Three of us worked on getting this final document put together and we diligently told him to hit save. This was going smoothly until he closed the file. No problem, we'll open it again and found out that 1) the network connection was dropped 2) the file he was working on was "being used by another process" and 3) none of the changes from today were in the file. Yet Word kept saying it encountered no problems when we hit "save".
We spent the next four hours going through all our data and recreating the file, this time using Pagemaker instead of Word.
The original guy who made the word file has since "retired" and purchased a Quizno franchise. I know this wasn't the only reason to change, but must have factored in the process.
i used to have 2 pc desktop machines, one for serving data and one for "work". after working faithfully for me over 2 years without so much of a hitch(and no backups), the server crashed and wouldn't boot because of boot sector errors. the other disk was massively corrupted due to the large number of files open when the crash occurred. on top of that the floppy controller and ide controller died at the same time, so nothing could be done to salvage the drives aside from buying external firewire enclosures for them(no empty drive bays, free pci slots or unused ide ports) then paying $575 dollars to have the primary drive recovered. in the end i lost one disk almost completely and recovered the other half fully. to make matters worse, i had a show coming up and couldn't showcase half of what i had wanted.
had i had a usb drive, i probably could have at least booted the dead computer and recovered the drives myself, and i would have had a much better show.
i ended up buying a used dlt III drive, some tapes and a scsi controller and try to run backups as frequently as possible, but i'm still freaked at losing ide and floppy controllers again.

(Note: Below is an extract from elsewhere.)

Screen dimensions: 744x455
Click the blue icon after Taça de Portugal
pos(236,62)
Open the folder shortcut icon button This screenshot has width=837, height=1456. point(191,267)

what a bad week to say the least!
My worst data loss story happened on a lonely night.. i decided to have a little self pleasure session w/ my desktop.. i started browsing through my p0rn collection and loaded a few files that i have not seens yet (new downloads) into my media player.. things were going just fine and in the middle of playback my computer crashed.. naturally i restarted the computer resorted to human memory to sustain my state but since i've been spoiled by the internet for yrs my human memory wasn't doing a great job.. and to my luck XP got corrupt and wouldn't start. so nevermind the frustration and the thot of having to rebuild my computer from scratch i ended up pissed off and "unsatisfied" that night. my night went from lonely to PATHETIC :(
Last year the most horrible thing ever happened to a computer I was responsible for, with all of my father's data. The explanation is far too long to post here, so I'll just refer you to my original post about it in october. http://forums.macnn.com/showthread.php?s=&threadid=231124#post2226071
-everyplace
Another one but isn't mine...
You know the moneyclips the guys wear, enough for a few cards and bills? A friend of mine's wife got him one for Christmas and he loved it. It looked snazzy too.
He took us out for lunch and found out his Credit Card would not work. He went to the Mac machine and found his debit card didn't work. Trying to get back into the office his personnel badge didn't work. Security hassled him even when we vouched for him.
The culprit: the moneyclip uses a magnet to stay closed. It wiped out the data on the magnetic strips, rendering the cards useless.